LISTED ENTRIES:
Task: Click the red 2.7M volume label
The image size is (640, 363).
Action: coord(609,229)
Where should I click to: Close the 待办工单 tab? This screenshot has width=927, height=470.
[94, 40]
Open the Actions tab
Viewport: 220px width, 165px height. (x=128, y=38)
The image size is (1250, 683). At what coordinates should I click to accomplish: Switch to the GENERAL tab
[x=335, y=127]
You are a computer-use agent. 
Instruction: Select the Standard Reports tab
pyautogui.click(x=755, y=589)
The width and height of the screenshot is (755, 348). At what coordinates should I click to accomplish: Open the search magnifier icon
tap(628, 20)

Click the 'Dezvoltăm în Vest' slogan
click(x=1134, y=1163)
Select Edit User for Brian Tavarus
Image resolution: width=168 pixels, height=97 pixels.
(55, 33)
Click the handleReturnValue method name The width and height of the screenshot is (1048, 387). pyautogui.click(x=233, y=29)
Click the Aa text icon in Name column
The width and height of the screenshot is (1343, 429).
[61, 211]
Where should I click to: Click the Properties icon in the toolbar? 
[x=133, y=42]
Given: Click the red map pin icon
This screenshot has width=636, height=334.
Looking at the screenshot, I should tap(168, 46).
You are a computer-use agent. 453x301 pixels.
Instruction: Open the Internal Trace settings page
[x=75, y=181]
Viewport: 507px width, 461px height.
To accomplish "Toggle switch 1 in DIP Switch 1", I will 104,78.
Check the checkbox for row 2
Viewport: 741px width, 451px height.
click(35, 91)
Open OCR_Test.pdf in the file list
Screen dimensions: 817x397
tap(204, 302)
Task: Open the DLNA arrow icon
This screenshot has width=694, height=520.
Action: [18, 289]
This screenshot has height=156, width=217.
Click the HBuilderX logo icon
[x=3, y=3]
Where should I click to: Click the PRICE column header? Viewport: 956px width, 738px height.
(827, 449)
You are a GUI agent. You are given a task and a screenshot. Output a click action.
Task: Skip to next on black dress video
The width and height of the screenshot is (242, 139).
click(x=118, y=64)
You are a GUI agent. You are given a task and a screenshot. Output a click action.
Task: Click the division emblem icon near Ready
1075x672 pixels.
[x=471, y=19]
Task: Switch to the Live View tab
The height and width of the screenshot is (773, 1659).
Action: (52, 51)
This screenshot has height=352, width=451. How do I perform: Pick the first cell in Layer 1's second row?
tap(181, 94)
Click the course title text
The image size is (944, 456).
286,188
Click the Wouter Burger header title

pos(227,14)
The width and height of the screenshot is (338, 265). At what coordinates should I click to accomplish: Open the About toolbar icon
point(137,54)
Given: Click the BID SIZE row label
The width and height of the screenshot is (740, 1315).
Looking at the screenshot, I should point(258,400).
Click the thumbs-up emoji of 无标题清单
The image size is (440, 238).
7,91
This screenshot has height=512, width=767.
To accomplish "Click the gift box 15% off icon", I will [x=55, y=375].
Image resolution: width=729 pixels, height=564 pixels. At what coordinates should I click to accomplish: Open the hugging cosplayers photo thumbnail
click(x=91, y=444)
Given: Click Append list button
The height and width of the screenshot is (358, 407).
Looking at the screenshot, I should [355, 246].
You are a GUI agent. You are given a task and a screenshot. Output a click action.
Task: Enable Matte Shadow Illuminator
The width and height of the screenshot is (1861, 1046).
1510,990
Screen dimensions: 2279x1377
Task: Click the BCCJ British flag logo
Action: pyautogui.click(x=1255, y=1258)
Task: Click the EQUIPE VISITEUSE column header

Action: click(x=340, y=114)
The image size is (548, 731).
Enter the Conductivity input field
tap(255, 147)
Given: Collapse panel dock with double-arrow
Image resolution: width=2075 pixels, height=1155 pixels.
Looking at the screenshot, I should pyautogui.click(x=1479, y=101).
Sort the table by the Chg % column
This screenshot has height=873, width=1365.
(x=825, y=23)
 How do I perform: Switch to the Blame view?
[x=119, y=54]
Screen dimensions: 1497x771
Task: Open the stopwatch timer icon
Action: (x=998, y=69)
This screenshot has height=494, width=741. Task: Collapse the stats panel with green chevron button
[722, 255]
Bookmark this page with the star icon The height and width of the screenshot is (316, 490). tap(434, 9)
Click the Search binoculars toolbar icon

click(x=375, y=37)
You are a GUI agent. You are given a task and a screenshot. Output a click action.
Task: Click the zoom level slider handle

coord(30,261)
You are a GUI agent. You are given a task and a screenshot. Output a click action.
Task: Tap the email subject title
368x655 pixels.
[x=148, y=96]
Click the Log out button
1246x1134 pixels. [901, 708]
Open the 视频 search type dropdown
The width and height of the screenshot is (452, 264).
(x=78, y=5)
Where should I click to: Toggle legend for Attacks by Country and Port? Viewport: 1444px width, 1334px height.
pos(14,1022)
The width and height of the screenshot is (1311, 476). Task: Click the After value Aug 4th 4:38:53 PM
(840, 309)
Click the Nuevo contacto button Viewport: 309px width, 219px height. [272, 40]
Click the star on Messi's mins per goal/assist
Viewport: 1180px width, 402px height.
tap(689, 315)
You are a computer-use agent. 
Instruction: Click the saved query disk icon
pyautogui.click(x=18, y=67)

OBJECTIVE:
Rewrite all of the data above, swapping each occurrence of "Where should I click to" for "Where do I click to" and leaving every other part unchanged.

EXPECTED ANSWER:
Task: Click the red 2.7M volume label
The image size is (640, 363).
Action: coord(609,229)
Where do I click to: Close the 待办工单 tab? This screenshot has width=927, height=470.
[94, 40]
Open the Actions tab
Viewport: 220px width, 165px height. (x=128, y=38)
The image size is (1250, 683). At what coordinates should I click to accomplish: Switch to the GENERAL tab
[x=335, y=127]
You are a computer-use agent. 
Instruction: Select the Standard Reports tab
pyautogui.click(x=755, y=589)
The width and height of the screenshot is (755, 348). At what coordinates should I click to accomplish: Open the search magnifier icon
tap(628, 20)

Click the 'Dezvoltăm în Vest' slogan
click(x=1134, y=1163)
Select Edit User for Brian Tavarus
Image resolution: width=168 pixels, height=97 pixels.
(55, 33)
Click the handleReturnValue method name The width and height of the screenshot is (1048, 387). pyautogui.click(x=233, y=29)
Click the Aa text icon in Name column
The width and height of the screenshot is (1343, 429).
[61, 211]
Where do I click to: Click the Properties icon in the toolbar? 
[x=133, y=42]
Given: Click the red map pin icon
This screenshot has width=636, height=334.
Looking at the screenshot, I should tap(168, 46).
You are a computer-use agent. 453x301 pixels.
Instruction: Open the Internal Trace settings page
[x=75, y=181]
Viewport: 507px width, 461px height.
To accomplish "Toggle switch 1 in DIP Switch 1", I will 104,78.
Check the checkbox for row 2
Viewport: 741px width, 451px height.
click(35, 91)
Open OCR_Test.pdf in the file list
Screen dimensions: 817x397
tap(204, 302)
Task: Open the DLNA arrow icon
This screenshot has width=694, height=520.
Action: [18, 289]
This screenshot has height=156, width=217.
Click the HBuilderX logo icon
[x=3, y=3]
Where do I click to: Click the PRICE column header? Viewport: 956px width, 738px height.
(827, 449)
You are a GUI agent. You are given a task and a screenshot. Output a click action.
Task: Skip to next on black dress video
The width and height of the screenshot is (242, 139).
click(x=118, y=64)
You are a GUI agent. You are given a task and a screenshot. Output a click action.
Task: Click the division emblem icon near Ready
1075x672 pixels.
[x=471, y=19]
Task: Switch to the Live View tab
The height and width of the screenshot is (773, 1659).
Action: (52, 51)
This screenshot has height=352, width=451. How do I perform: Pick the first cell in Layer 1's second row?
tap(181, 94)
Click the course title text
The image size is (944, 456).
286,188
Click the Wouter Burger header title

pos(227,14)
The width and height of the screenshot is (338, 265). At what coordinates should I click to accomplish: Open the About toolbar icon
point(137,54)
Given: Click the BID SIZE row label
The width and height of the screenshot is (740, 1315).
Looking at the screenshot, I should point(258,400).
Click the thumbs-up emoji of 无标题清单
The image size is (440, 238).
7,91
This screenshot has height=512, width=767.
To accomplish "Click the gift box 15% off icon", I will [x=55, y=375].
Image resolution: width=729 pixels, height=564 pixels. At what coordinates should I click to accomplish: Open the hugging cosplayers photo thumbnail
click(x=91, y=444)
Given: Click Append list button
The height and width of the screenshot is (358, 407).
Looking at the screenshot, I should [355, 246].
You are a GUI agent. You are given a task and a screenshot. Output a click action.
Task: Enable Matte Shadow Illuminator
The width and height of the screenshot is (1861, 1046).
1510,990
Screen dimensions: 2279x1377
Task: Click the BCCJ British flag logo
Action: pyautogui.click(x=1255, y=1258)
Task: Click the EQUIPE VISITEUSE column header

Action: click(x=340, y=114)
The image size is (548, 731).
Enter the Conductivity input field
tap(255, 147)
Given: Collapse panel dock with double-arrow
Image resolution: width=2075 pixels, height=1155 pixels.
Looking at the screenshot, I should pyautogui.click(x=1479, y=101).
Sort the table by the Chg % column
This screenshot has height=873, width=1365.
(x=825, y=23)
 How do I perform: Switch to the Blame view?
[x=119, y=54]
Screen dimensions: 1497x771
Task: Open the stopwatch timer icon
Action: (x=998, y=69)
This screenshot has height=494, width=741. Task: Collapse the stats panel with green chevron button
[722, 255]
Bookmark this page with the star icon The height and width of the screenshot is (316, 490). tap(434, 9)
Click the Search binoculars toolbar icon

click(x=375, y=37)
You are a GUI agent. You are given a task and a screenshot. Output a click action.
Task: Click the zoom level slider handle

coord(30,261)
You are a GUI agent. You are given a task and a screenshot. Output a click action.
Task: Tap the email subject title
368x655 pixels.
[x=148, y=96]
Click the Log out button
1246x1134 pixels. [901, 708]
Open the 视频 search type dropdown
The width and height of the screenshot is (452, 264).
(x=78, y=5)
Where do I click to: Toggle legend for Attacks by Country and Port? Viewport: 1444px width, 1334px height.
pos(14,1022)
The width and height of the screenshot is (1311, 476). Task: Click the After value Aug 4th 4:38:53 PM
(840, 309)
Click the Nuevo contacto button Viewport: 309px width, 219px height. [272, 40]
Click the star on Messi's mins per goal/assist
Viewport: 1180px width, 402px height.
tap(689, 315)
You are a computer-use agent. 
Instruction: Click the saved query disk icon
pyautogui.click(x=18, y=67)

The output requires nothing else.